The Office of Foreign Assets Control administers and enforces US economic and trade sanctions based on foreign-policy and national-security goals. Sanctions can target entire countries or regions through comprehensive embargoes, or specific governments, sectors, entities and individuals through targeted measures. They operate by restricting or prohibiting transactions, blocking property and interests in property of designated parties, and limiting the provision of goods, services and funds to sanctioned destinations and persons.

The SDN list and other designations

A central tool is the Specially Designated Nationals and Blocked Persons (SDN) list, which names individuals and entities whose assets are blocked and with whom transactions are generally prohibited. OFAC maintains additional lists for sectoral and other programmes. Because sanctions differ by programme, the obligations depend on which country or designation is involved — some prohibit nearly all dealings, while others restrict only particular sectors, technologies or activities.

Why OFAC matters in research

Sanctions reach research through collaborations, payments, services, travel, conference participation and shipments that involve sanctioned countries, entities or individuals. Unlike export controls, which focus on what is exported, OFAC focuses on with whom and where transactions occur — so even purely informational or financial dealings can be restricted. The fundamental research exclusion does not override sanctions, which is why screening against OFAC lists and consulting an institutional export-control office before working with sanctioned destinations is important.

Key facts

At a glance

  • Definition: US economic and trade sanctions on targeted countries, entities and individuals
  • Administered by: Office of Foreign Assets Control (OFAC), US Treasury
  • Key list: Specially Designated Nationals (SDN) list
  • Types: comprehensive embargoes and targeted/sectoral sanctions
  • Focus: with whom and where transactions occur
  • Note: applies alongside the EAR and ITAR; the research exclusion does not override it

Common misconceptions

What people often get wrong

Often heard: OFAC sanctions are just another name for export controls.

Actually: Export controls (EAR, ITAR) regulate what items and technology may be exported, while OFAC sanctions regulate with whom and where transactions may occur. A single activity can engage both regimes independently.

Often heard: Sanctions only restrict shipping goods to embargoed countries.

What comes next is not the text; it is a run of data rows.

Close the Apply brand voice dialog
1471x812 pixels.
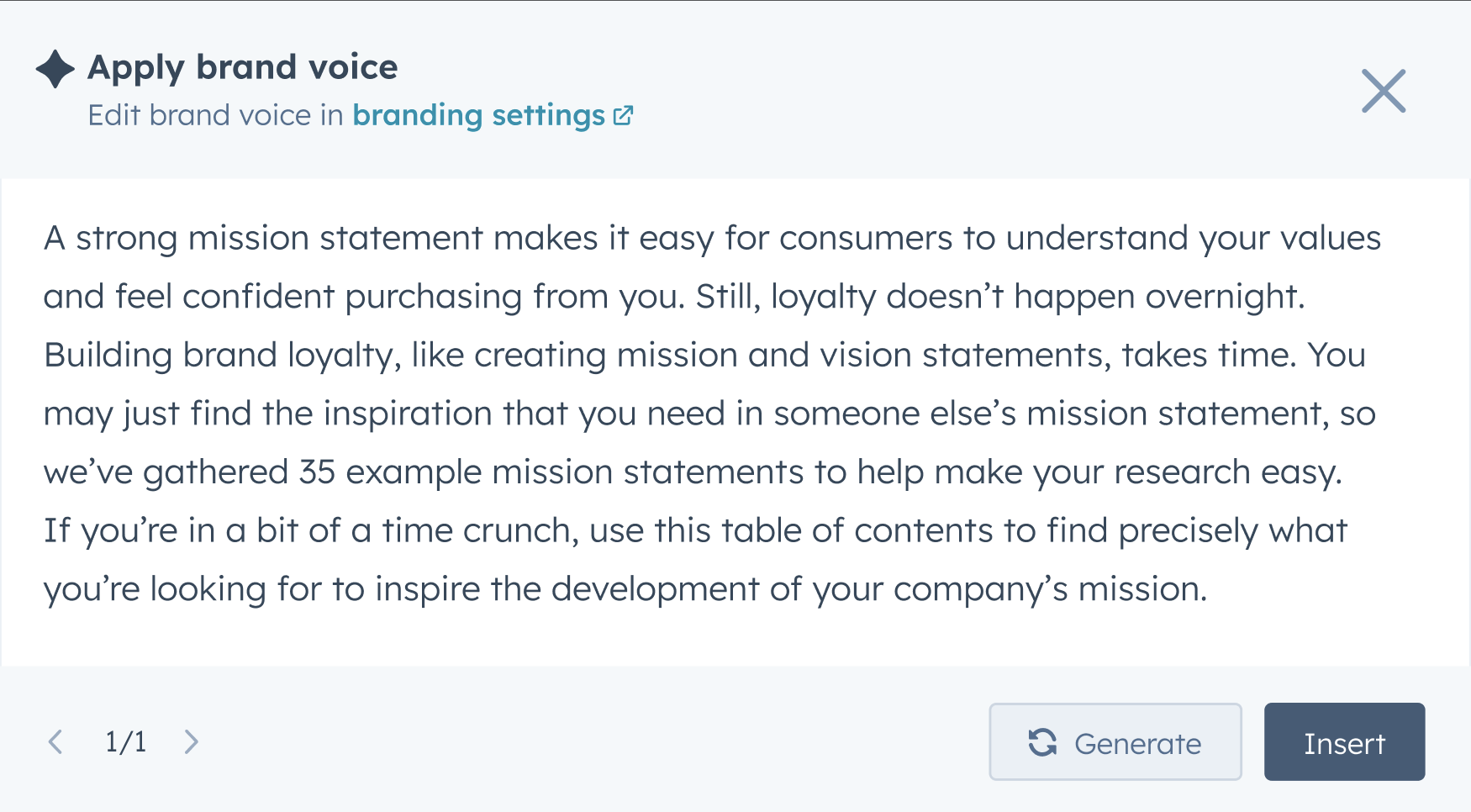coord(1384,91)
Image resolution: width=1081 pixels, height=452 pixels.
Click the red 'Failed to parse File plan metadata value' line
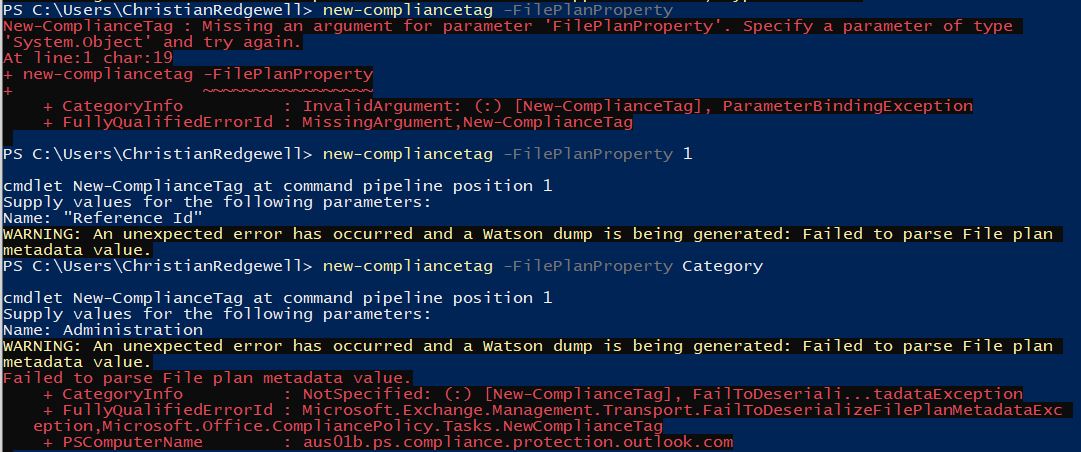pyautogui.click(x=207, y=378)
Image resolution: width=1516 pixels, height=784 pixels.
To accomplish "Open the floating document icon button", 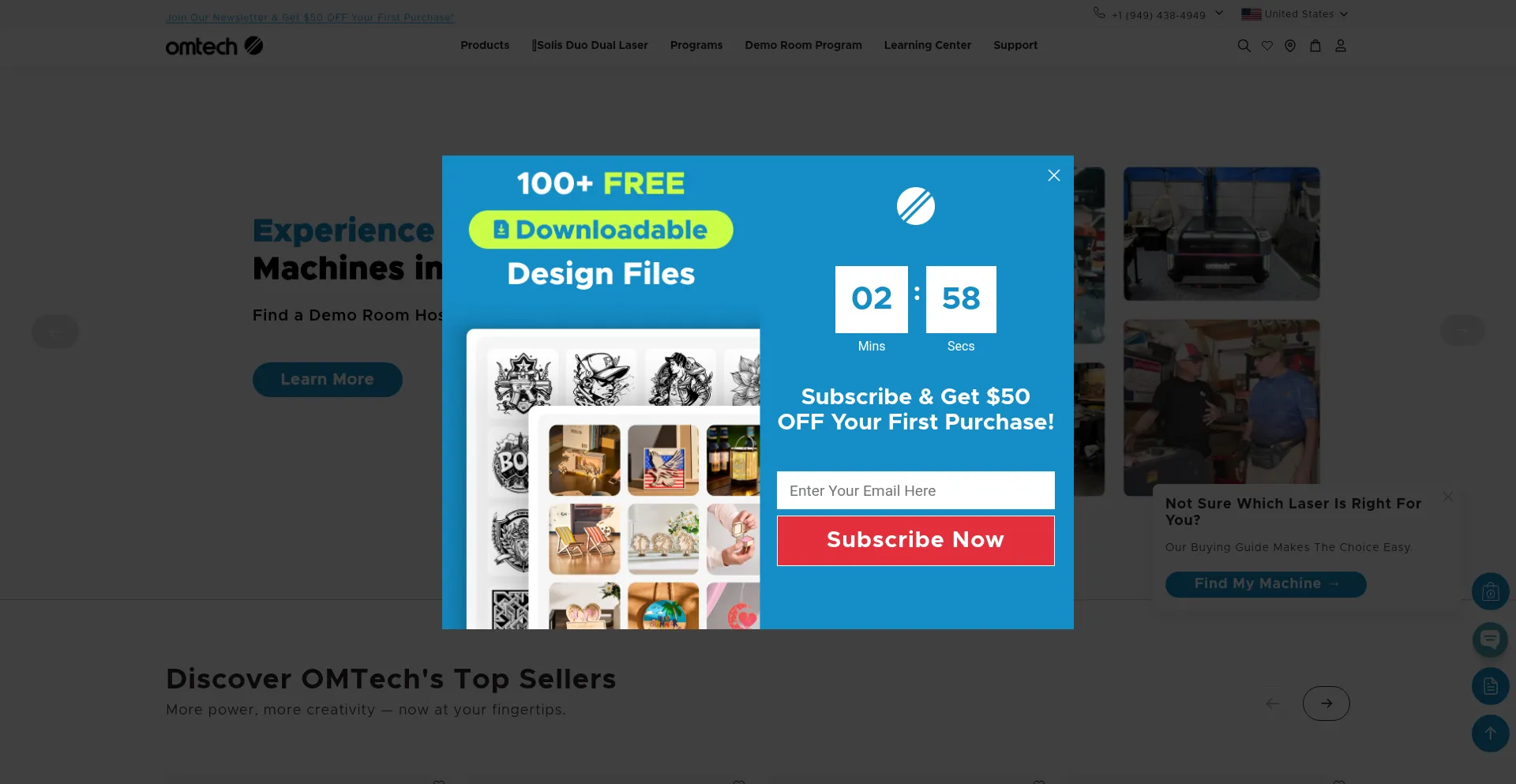I will [x=1490, y=686].
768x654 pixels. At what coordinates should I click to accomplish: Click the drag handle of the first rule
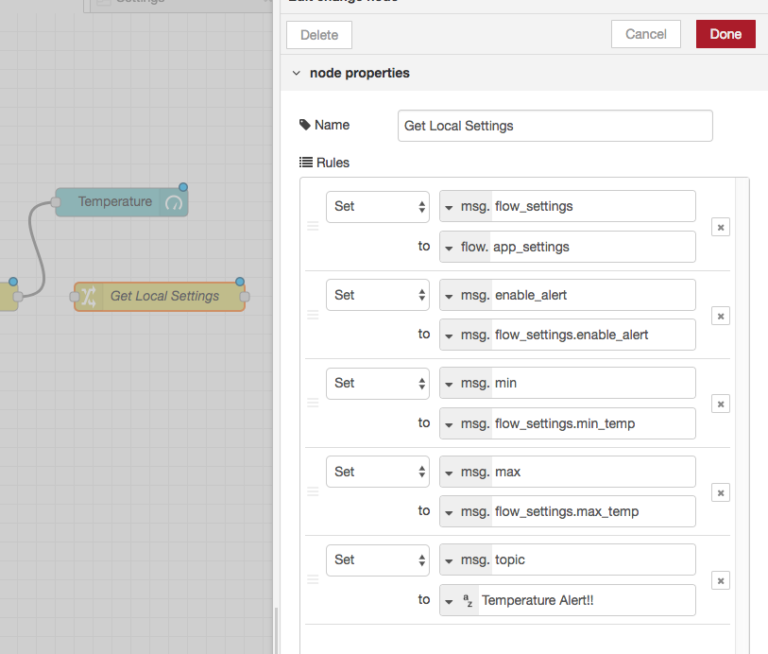(312, 226)
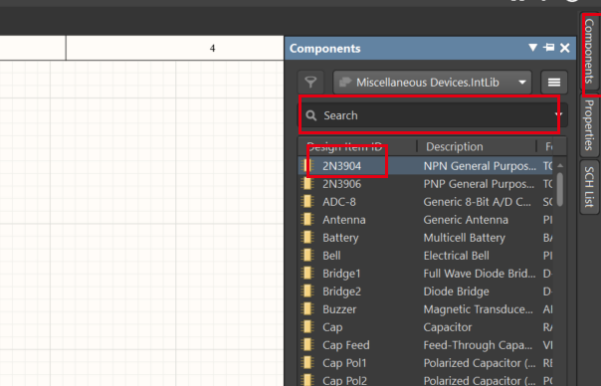Select the Cap Pol1 polarized capacitor entry
601x386 pixels.
(x=425, y=363)
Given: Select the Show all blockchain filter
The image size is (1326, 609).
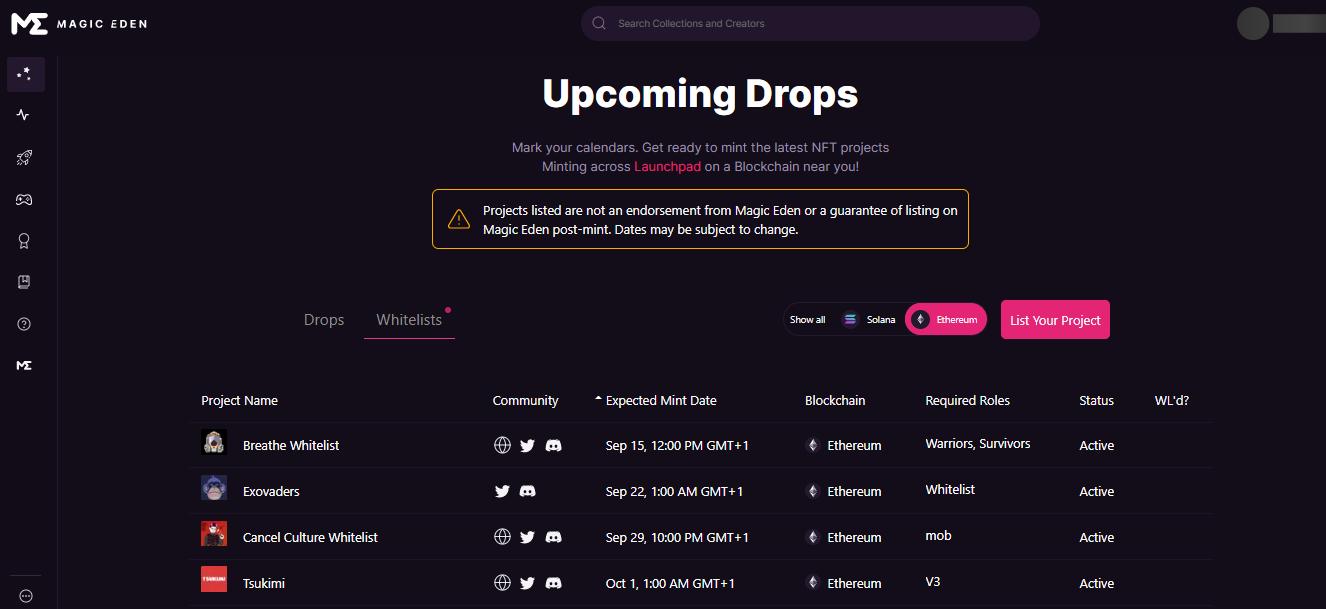Looking at the screenshot, I should (808, 320).
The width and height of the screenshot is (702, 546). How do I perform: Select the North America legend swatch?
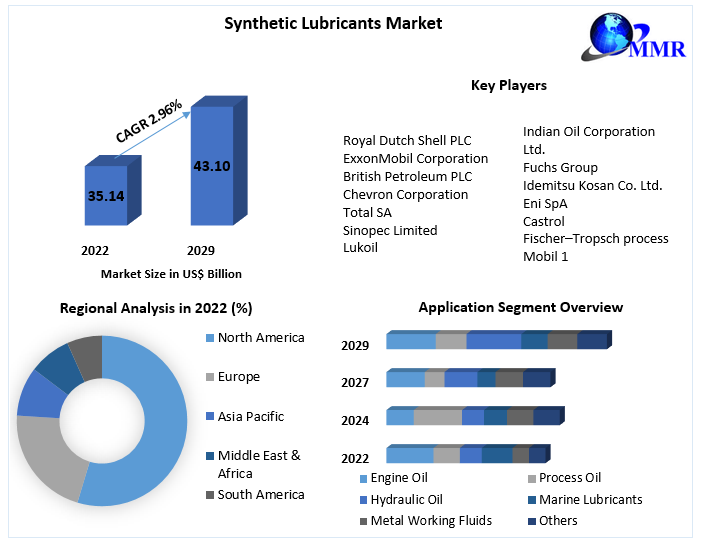click(x=210, y=338)
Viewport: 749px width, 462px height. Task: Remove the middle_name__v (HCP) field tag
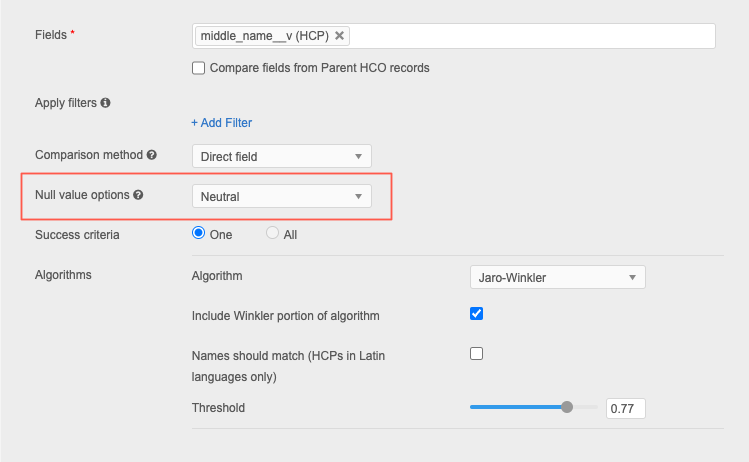340,36
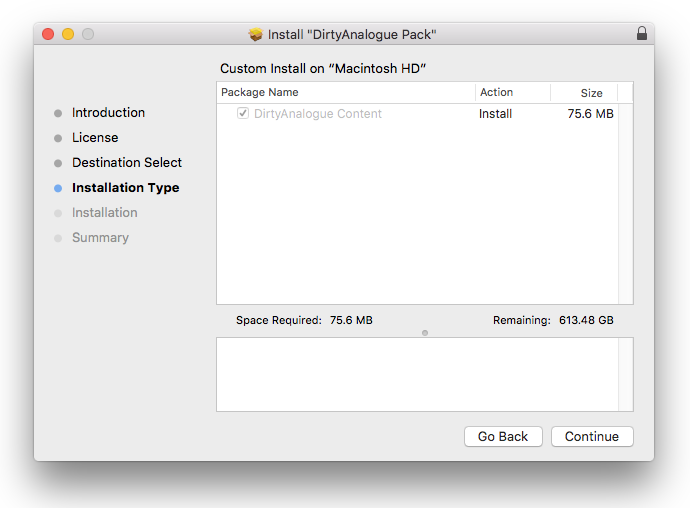This screenshot has width=690, height=508.
Task: Select the Destination Select step label
Action: tap(127, 163)
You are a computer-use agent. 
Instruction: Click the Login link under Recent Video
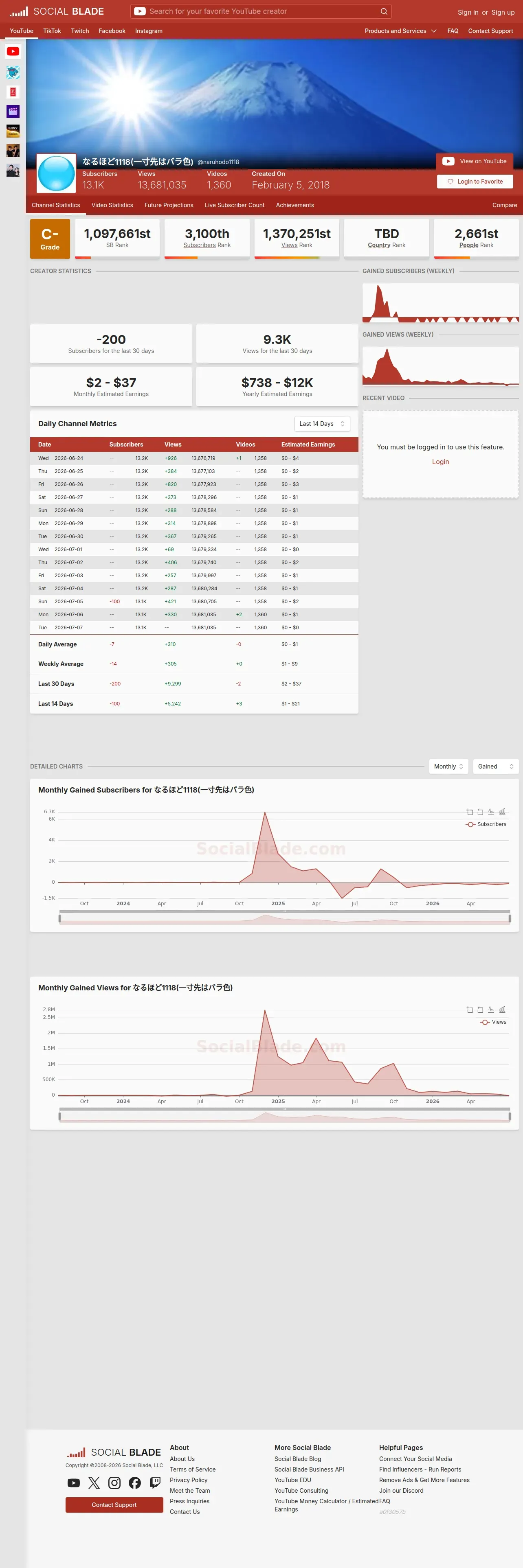tap(440, 462)
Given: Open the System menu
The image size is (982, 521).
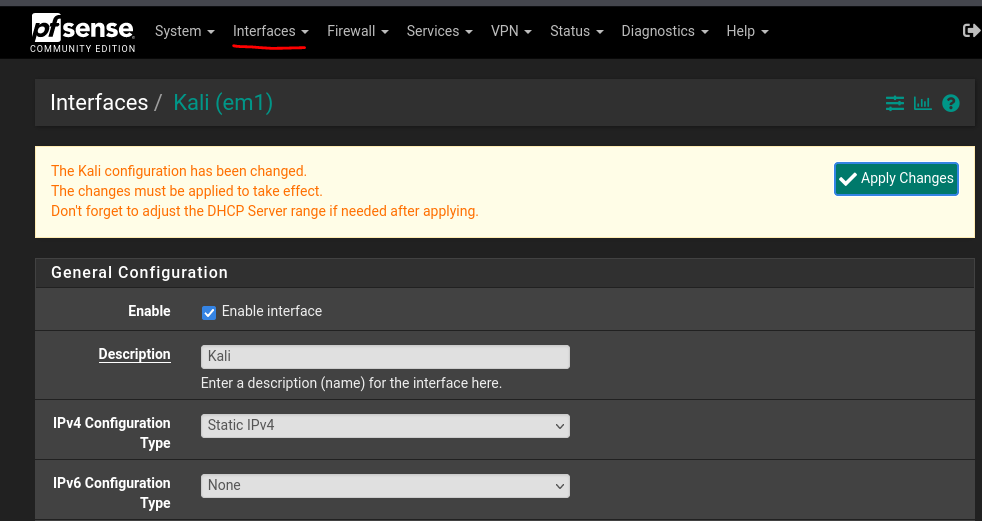Looking at the screenshot, I should 184,31.
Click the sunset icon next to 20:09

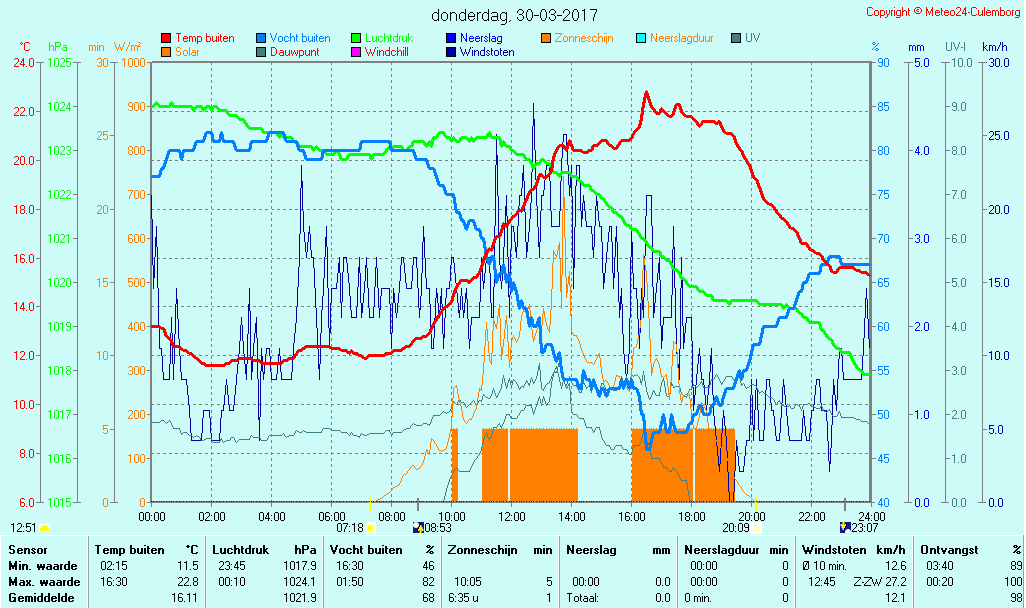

Actually: OFAC sanctions can restrict a broad range of dealings — payments, services, collaborations and other transactions with sanctioned parties — not only the physical export of goods.

Often heard: The fundamental research exclusion means sanctions do not apply to academic work.

Actually: The exclusion concerns export controls on information, not OFAC sanctions. Transactions with sanctioned countries, entities or individuals can still be restricted regardless of the research context.